Other exhibits included “Seats of New York: Benches, Stools & Chairs from across the State,” which presented a sampling of seating furniture by makers currently working in New York. The Members Gallery invited all members who registered for the conference to submit a piece, which was a great opportunity for those looking to gain experience exhibiting their work.
A worthwhile experience
A chairmaking workshop was one of the more popular hands-on presentations on the schedule and featured Vivian Beer, Curtis Buchanan and Will Neptune. As they built chairs of their own designs, each artist demonstrated the processes they use, shared their design motives, and explained how material affects both their design and building techniques.
Grey Jackson of G. Jackson Furniture in Kilgore, Texas, says this workshop made his travel efforts worthwhile. “It was good to have been there. I don’t know where I would have gotten another chance to see that. The people building were real good about answering questions,” he says.
Most attendees agreed networking is one of the most valuable parts of the conference. They get to know other artisans with different approaches and, in the process, gain a better understanding of and appreciation for their work and philosophy.
“Without the kind of opportunities the Furniture Society offers, we would miss the many benefits that can come from gathering, sharing our work and our frustrations, and garnering new ideas, thoughts and approaches,” says Alf Sharp, a furniture maker in Woodbury, Tenn.
Jeff Miller, of J. Miller Handcrafted Furniture in Chicago, says he is most interested in the exchange of ideas at the conferences.
“There are the many different ways that people think about their work as well; from the highly philosophical to the very gritty realities of wanting to find a way to use a particular tool,” says Miller.
Josh Markel, a furniture maker from Philadelphia, was only able to attend one day.
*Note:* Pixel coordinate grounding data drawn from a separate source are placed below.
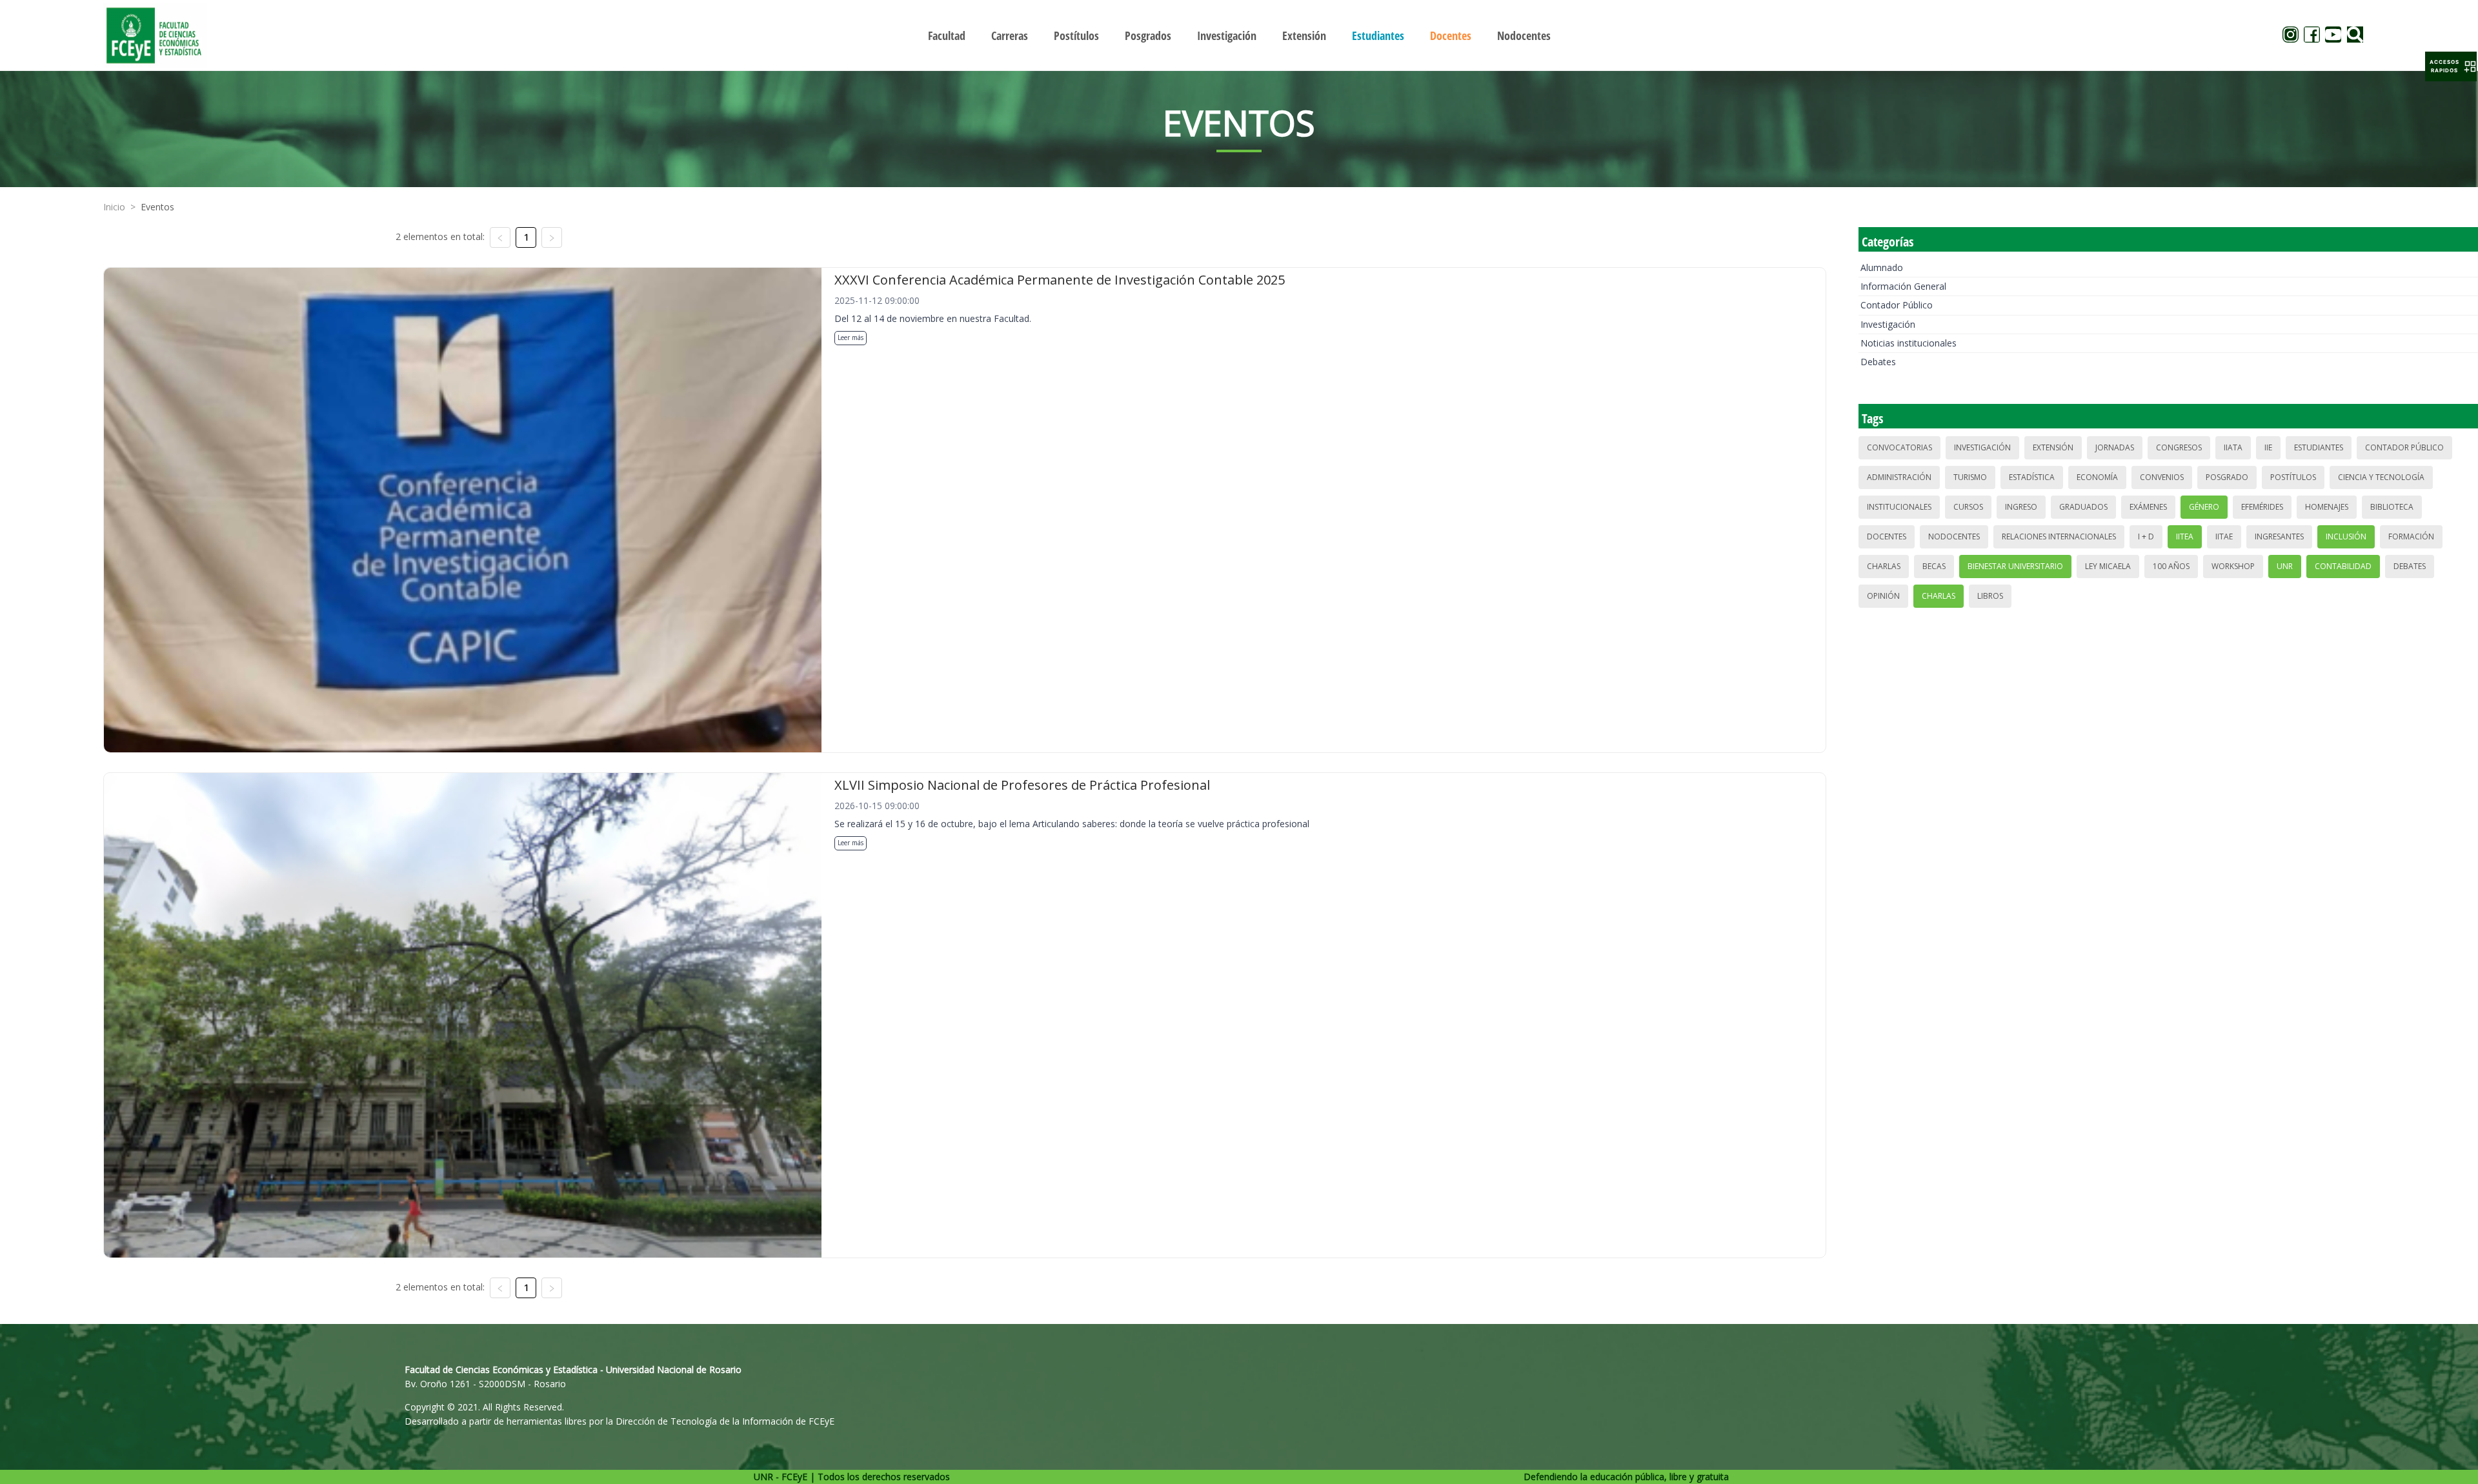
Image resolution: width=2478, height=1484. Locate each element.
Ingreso (2021, 506)
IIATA (2233, 447)
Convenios (2162, 477)
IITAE (2224, 536)
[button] (2451, 66)
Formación (2411, 536)
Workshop (2233, 566)
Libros (1990, 595)
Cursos (1968, 506)
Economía (2097, 477)
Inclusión (2346, 536)
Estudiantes (2318, 447)
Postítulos (2293, 477)
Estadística (2032, 477)
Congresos (2179, 447)
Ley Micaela (2108, 566)
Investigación (1887, 324)
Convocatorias (1899, 447)
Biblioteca (2391, 506)
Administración (1899, 477)
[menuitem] (946, 35)
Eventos (157, 207)
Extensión (2053, 447)
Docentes (1886, 536)
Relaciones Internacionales (2059, 536)
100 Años (2171, 566)
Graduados (2083, 506)
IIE (2268, 447)
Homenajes (2326, 506)
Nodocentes (1954, 536)
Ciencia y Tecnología (2381, 477)
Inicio (114, 207)
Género (2204, 506)
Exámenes (2148, 506)
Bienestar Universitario (2015, 566)
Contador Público (1896, 305)
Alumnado (1881, 267)
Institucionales (1899, 506)
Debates (1878, 362)
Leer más (850, 337)
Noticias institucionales (1908, 343)
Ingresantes (2279, 536)
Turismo (1970, 477)
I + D (2146, 536)
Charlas (1883, 566)
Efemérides (2262, 506)
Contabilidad (2343, 566)
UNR (2285, 566)
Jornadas (2114, 447)
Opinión (1883, 595)
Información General (1903, 286)
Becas (1934, 566)
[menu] (1239, 35)
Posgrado (2227, 477)
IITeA (2184, 536)
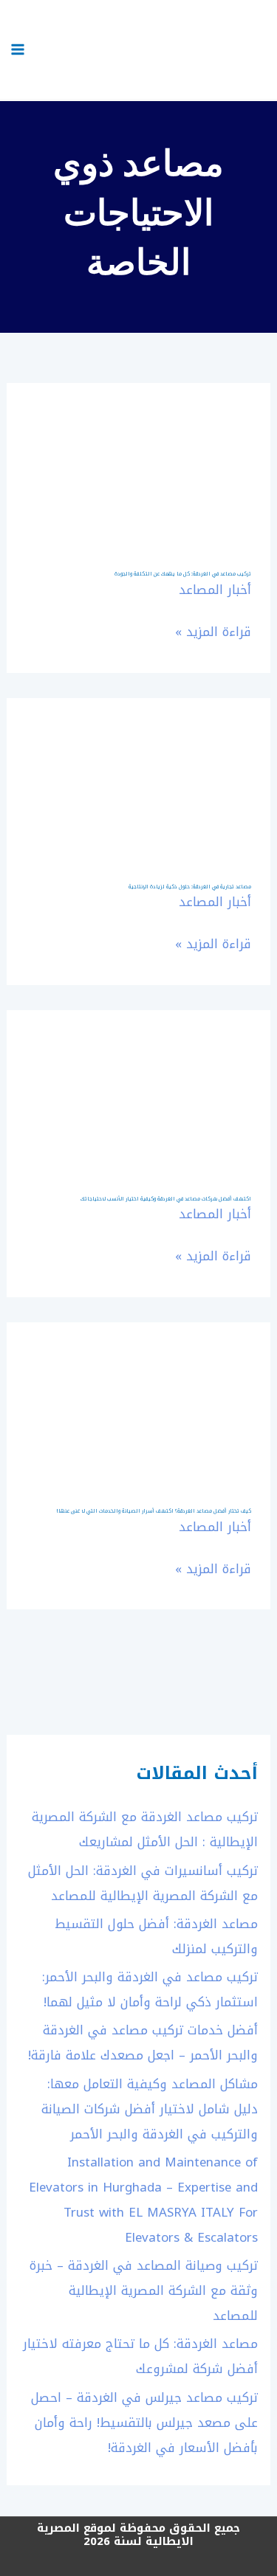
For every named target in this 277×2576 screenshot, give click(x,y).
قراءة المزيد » (213, 632)
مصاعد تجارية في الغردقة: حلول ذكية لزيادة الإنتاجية (190, 886)
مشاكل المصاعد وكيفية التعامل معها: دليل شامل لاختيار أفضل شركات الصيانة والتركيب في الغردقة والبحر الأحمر (149, 2109)
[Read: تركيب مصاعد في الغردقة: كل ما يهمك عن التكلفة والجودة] (138, 457)
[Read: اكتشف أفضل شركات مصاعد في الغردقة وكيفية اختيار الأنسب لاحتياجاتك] (138, 1082)
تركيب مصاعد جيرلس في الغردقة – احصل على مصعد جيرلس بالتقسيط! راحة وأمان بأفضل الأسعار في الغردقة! (144, 2422)
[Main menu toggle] (17, 49)
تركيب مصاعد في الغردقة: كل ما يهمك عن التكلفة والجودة (182, 574)
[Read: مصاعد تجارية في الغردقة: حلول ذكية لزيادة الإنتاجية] (138, 770)
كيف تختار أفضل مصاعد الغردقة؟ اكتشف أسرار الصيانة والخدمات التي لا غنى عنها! (153, 1511)
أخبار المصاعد (215, 589)
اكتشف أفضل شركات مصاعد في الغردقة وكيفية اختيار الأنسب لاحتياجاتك (166, 1199)
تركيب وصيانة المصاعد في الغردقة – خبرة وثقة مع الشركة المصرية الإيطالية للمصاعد (144, 2290)
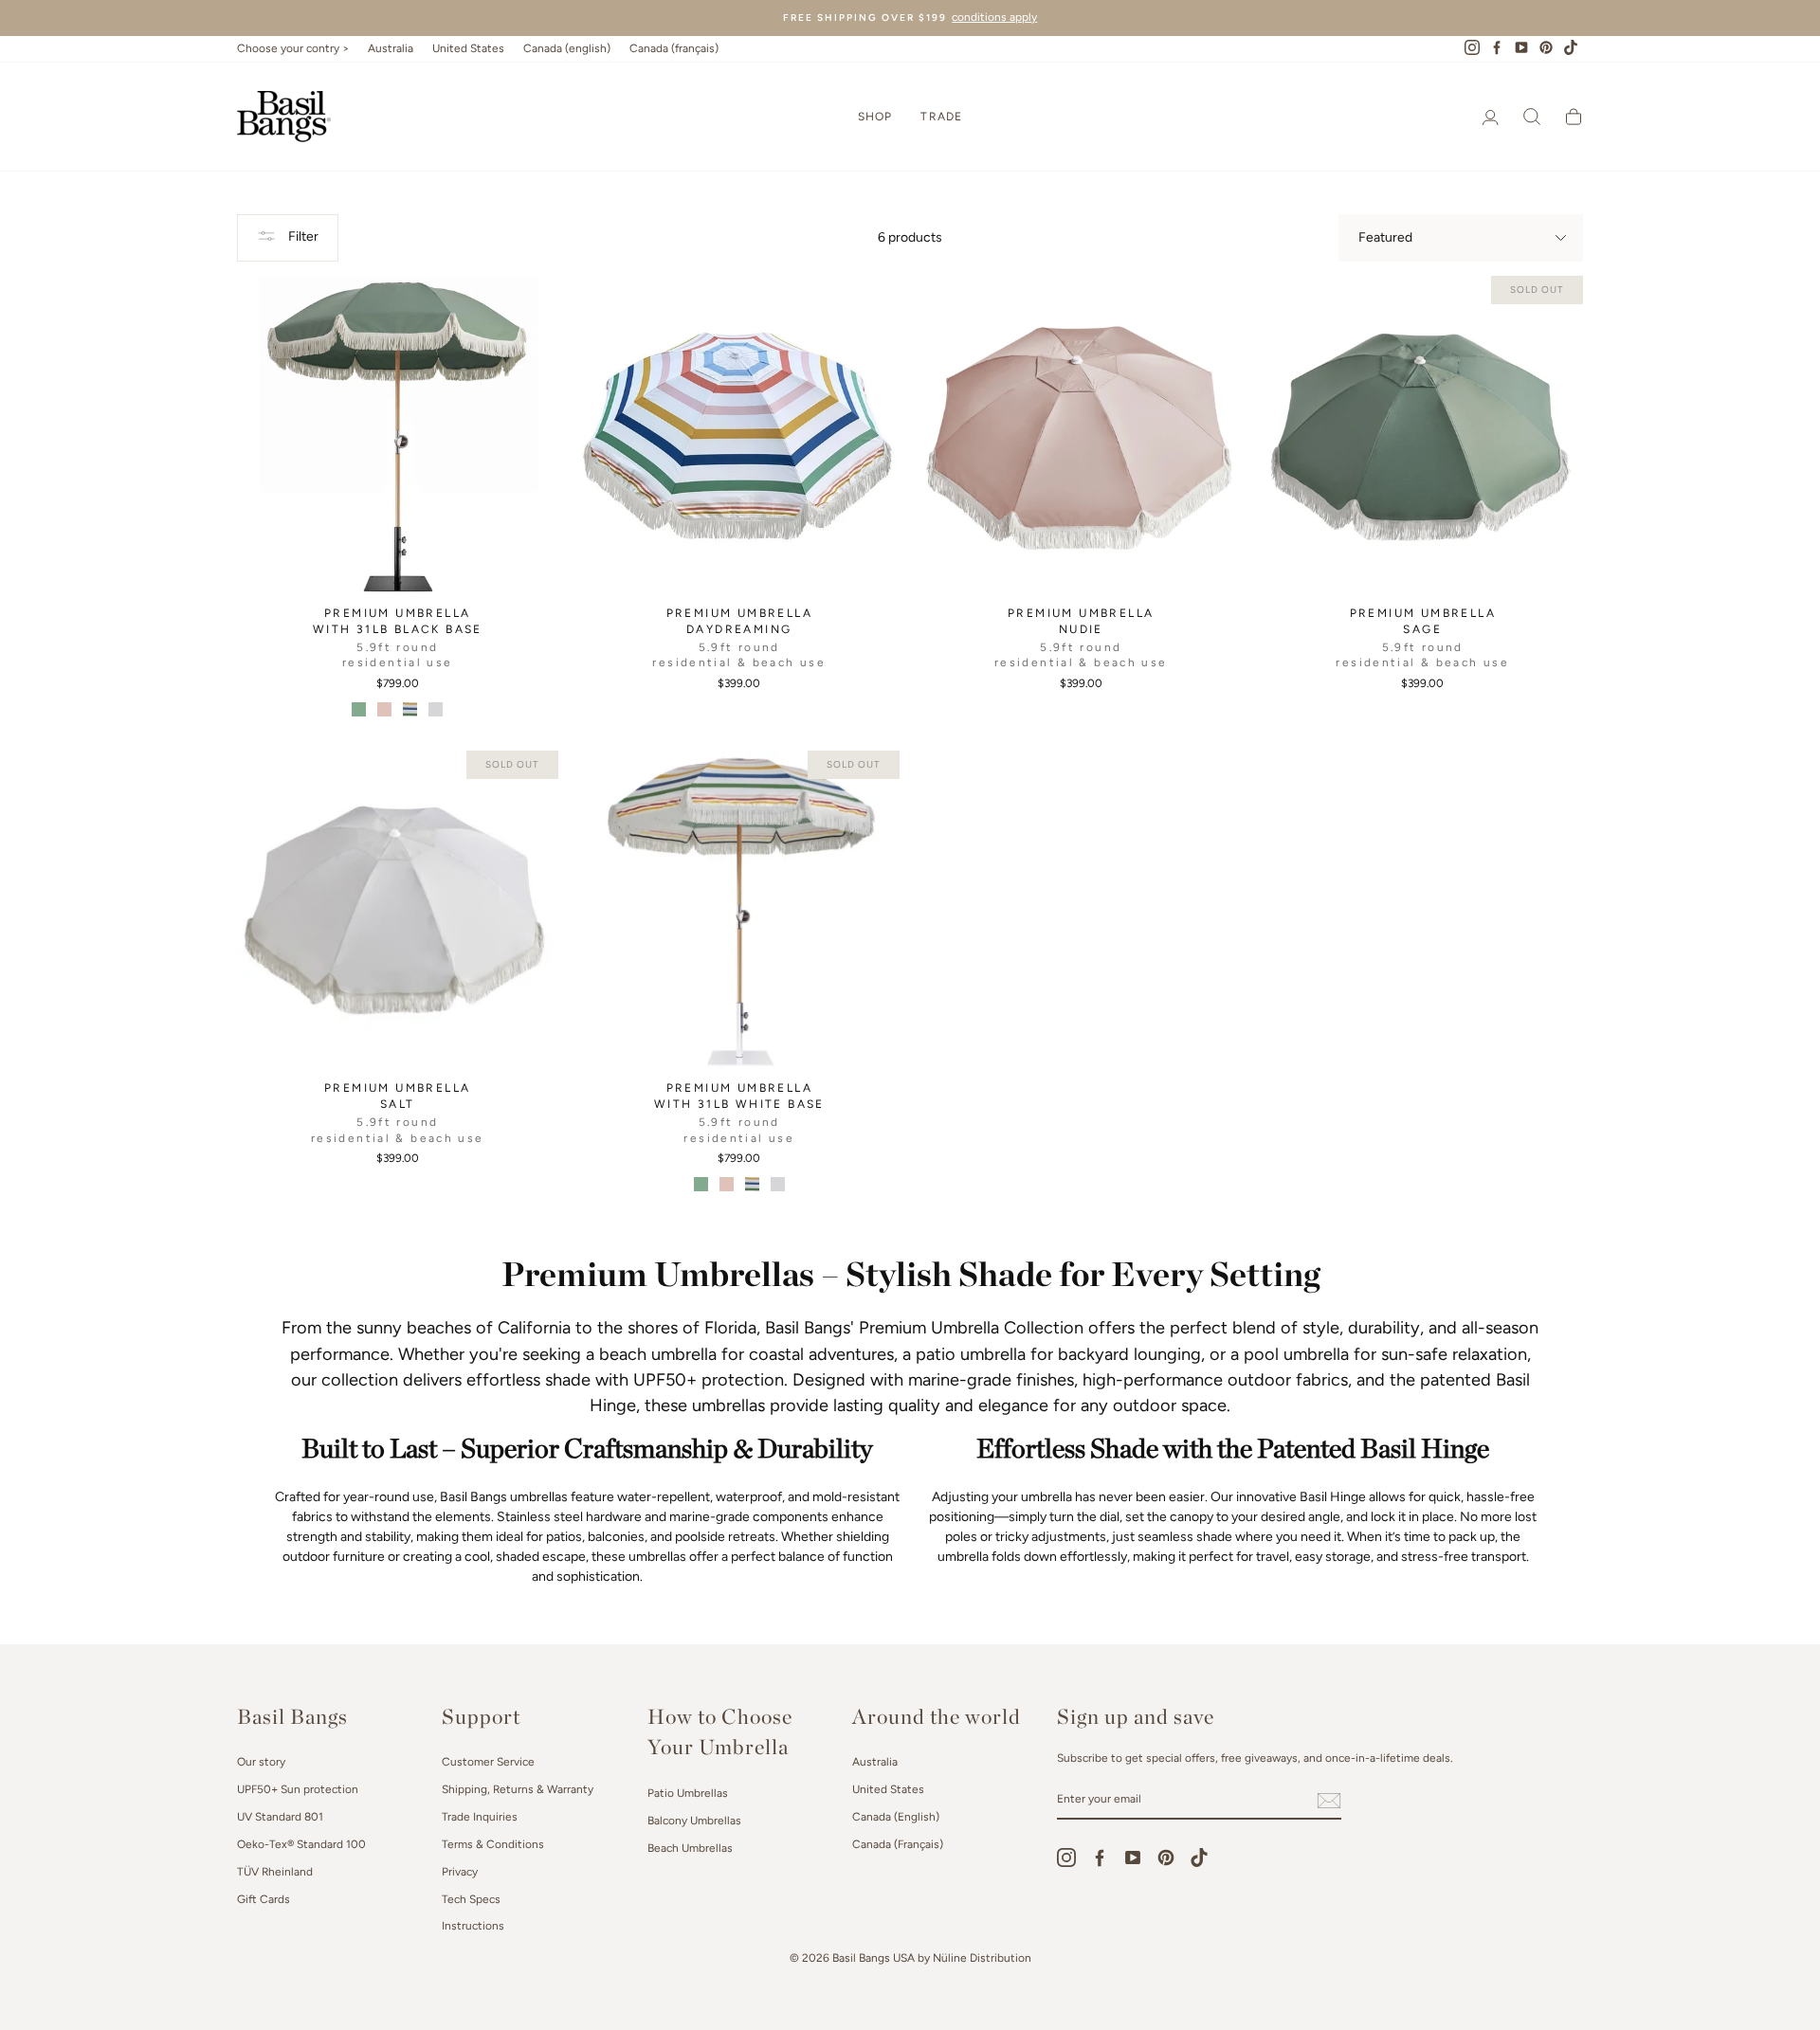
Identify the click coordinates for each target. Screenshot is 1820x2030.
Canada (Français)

He made the most of it.
“I went to a session on bent laminations, which was quite interesting because I do a lot of them and the workshop instructor had some innovative techniques,” Markel says. “I also like hearing about projects that people are doing that are related to the field, such as several people’s work trying to use woodworking and furniture making as a development strategy in the Third World.”
Frank Burns of Boston attended the conference for the first time as a new society member. He was excited to interact, discuss, and share with so many experienced and talented makers. “These conferences and the society in general, I believe, fill a very important role in that they build and maintain community for people engaged in work that is essentially solitary,” he says. “You and the tool and the material hang in the balance until you, the creator, precipitate movement in a unique direction. To be able to share these very personal experiences, whether verbally or just through the viewing of others work, encourages and stimulates me to continue.”
See you in Boone
After commenting on the exceptional turnout of the conference, Furniture Society president Rachel Fuld says the group is focusing on its Educational Grants program, which helps members pursue individual study or to attend classes at any of the many excellent furniture-related programs around the country. In other matters, the society board has decided to keep the search open for an executive director, and Lynn Szymanski will step down from her position on the board to fill the role of interim executive director.
Next year’s conference will be held June 10-13 at Appalachian State University in Boone, N.C.